Text to read:
# RB26DETT transmission questions



## Dyl510 (Oct 10, 2009)

I'm looking to put an RB26DETT out of a 1992 GT-R skyline into a hot rod project of mine, but have a few questions before I decide to buy the GT-R for parts.

For starters, I would need to swap transmissions to make it 2WD, I'd imagine a 5spd out of a GTS RB20DET would do the trick? If so, would I need the RB20DET bellhousing to go with it? Or would it work with the bellhousing already on the GTR's RB26?

Also, I hear the transmission gearbox from the KA24 is the same as the RB20? I'd think finding one from a KA would be easier/cheaper than from an RB... but I'd also imagine the KA gearbox being weaker and not able to withstand the RB26's power (I plan to run appx 300-350HP).

Brings me to my next question, I know Nissan likes to keep it simple with parts interchanging, but with the 2WD tranny on the RB26, would the clutch/flywheel assembly be the same? or would that have to be swapped as well?

And last but not least, I hear so many horror stories of modded skylines and their computer issues, so I have to ask..... would the 2WD set up mess up the RB26's computer to any extent?

ANY info is greatly appreciated guys, thanks in advance.

Cheers, 
Dyl510


----------



## Shadao (Aug 14, 2007)

you cant use the RB20 transmission however you can use the RB25 transmision with some serious modification to the oil pan...

on the RB26 the oil pan covers part of the transmision... or is it the opposite i can never remember...

the clutch and flywheel are gonna be the same

if your power goals are only 350whp then the stock clutch will be fine... but if you plan on doing hard launches it will only last 5-6 times... so many people upgrade to a twinplate nismo copper mix clutch

going to 2WD from AWD will not mess up the computer... the ECU and ATESSA-ETS controller are different computers... in fact... you can add a switch to a GTR to make it RWD only... or just pull the AWD fuse...

honestly for your power goals an RB25DET would be more than adequate, it already is RWD and is a very solid engine... there are lots of mods you can do to them as well...

either that or...

Given task 1: In the RB26DETT transmission thread, which transmission does Shadao say can be used instead of the RB20 unit, and with what change?
Given task 2: Write the next part of the RB26DETT transmission thread, picking up right after its last line.

Dataset excerpt:
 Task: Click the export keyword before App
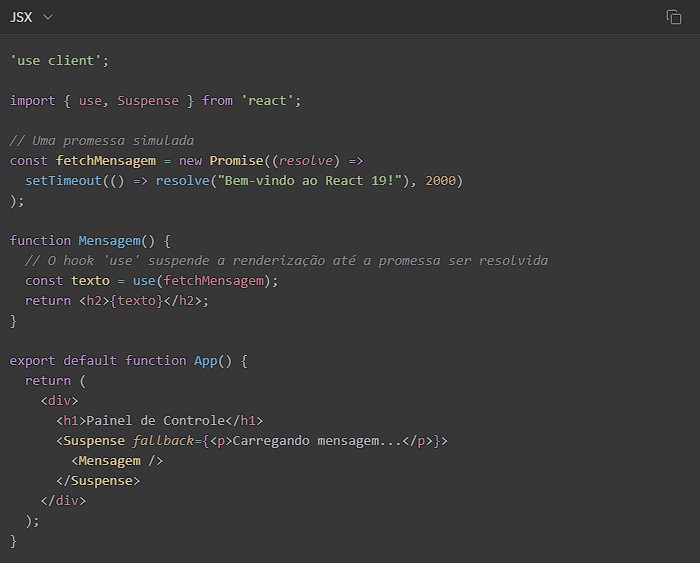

Expected output 1: The RB25 transmission, with serious modification to the oil pan.

Expected output 2:
you go 2jzgte from a supra which is even more solid than an RB26 and it comes with an getrag 6spd trannsmision and is RWD... also its cheaper and easier to find parts for...


----------



## Dyl510 (Oct 10, 2009)

ya I was originally on the hunt for a 2JZ, but this GTR I can get pretty damn cheap for parts, low miles... yadda yadda all the good stuff, so I'm sold on the RB26. the 300-350HP is more than enough for the car it's going into so no worries there.

As far as the transmission, I should be able to use the RB26 AWD transmission and just disconnect the transfercase.... and it will function as a 2WD, correct?

thanks again for the info.


----------



## Shadao (Aug 14, 2007)

no i dont think you can disconnect the transfer case in that manner... just keep the awd fuse out of the fuse box relay and you will have a RWD set-up

like i said with your power goals an RB25 would be better and its already RWD... but if you have a screamin deal on this GTR then go for it... maybe sell the parts from it and get an RB25.. hell you could possibly make money on the swap.... ive seen it happen before


----------



## Dyl510 (Oct 10, 2009)

True, but I'm in a bit of a hurry to get this thing in there... and I do like the power potential of the RB26... cause you never know I might just decide to get stupid with it in the future haha.

I was told that the AWD clutch setup is hydraulic... and if the hydraulic side of the system is disconnected than it would just lock it in RWD mode 100%.

The transfer case and the mechanical portion of the AWD will be disconnected for room/clearance issues, this will be going into an old ford hotrod, so I was hoping it would be as easy as pulling the AWD junk off and it would work as RWD.

but it's really that simple? just pop the fuse out and done?


----------



## Shadao (Aug 14, 2007)

there are a few GTR32's i know of in canada that just pull the fuse, or have put a switch in for makin it RWD only...

there is 1 or 2 that have converted to RWD only, they removed the front half shafts and did a bunch of other stuff and turned it into a track monster...

im not all that familiar with the whole making it RWD only stuff... but there is a company down in the USA that could prolly help you out with some of the stuff you need to know...

try asking the great guys at XS Engineering (just google it) they have a 850awhp GTR32, they are crazy good with the RB26 so im sure they would be able to tell you all about the x-fer case stuff and how the attessa works and what not... especially since you are doing a monster build 

make sure you take lots of pics and post up your build here after or during its creation


----------



## Dyl510 (Oct 10, 2009)

awesome, thanks again for the help.

it's going into a 1932 ford coupe, should piss off some of the old hot rodders around here 

I'll be sure to post some pics of the build.


----------



## Shadao (Aug 14, 2007)

Dyl510 said:


> awesome, thanks again for the help.
> 
> it's going into a 1932 ford coupe, should piss off some of the old hot rodders around here
> 
> I'll be sure to post some pics of the build.


that will be sweet...

you should get a custom lisence plate " GTR 32 " cause your putting in the GTR's power plant into a 32... lol it will be sweet... i cant wait for ful;l build pics i am gonna post it up on a GTR site and they will all love it


----------



## Dyl510 (Oct 10, 2009)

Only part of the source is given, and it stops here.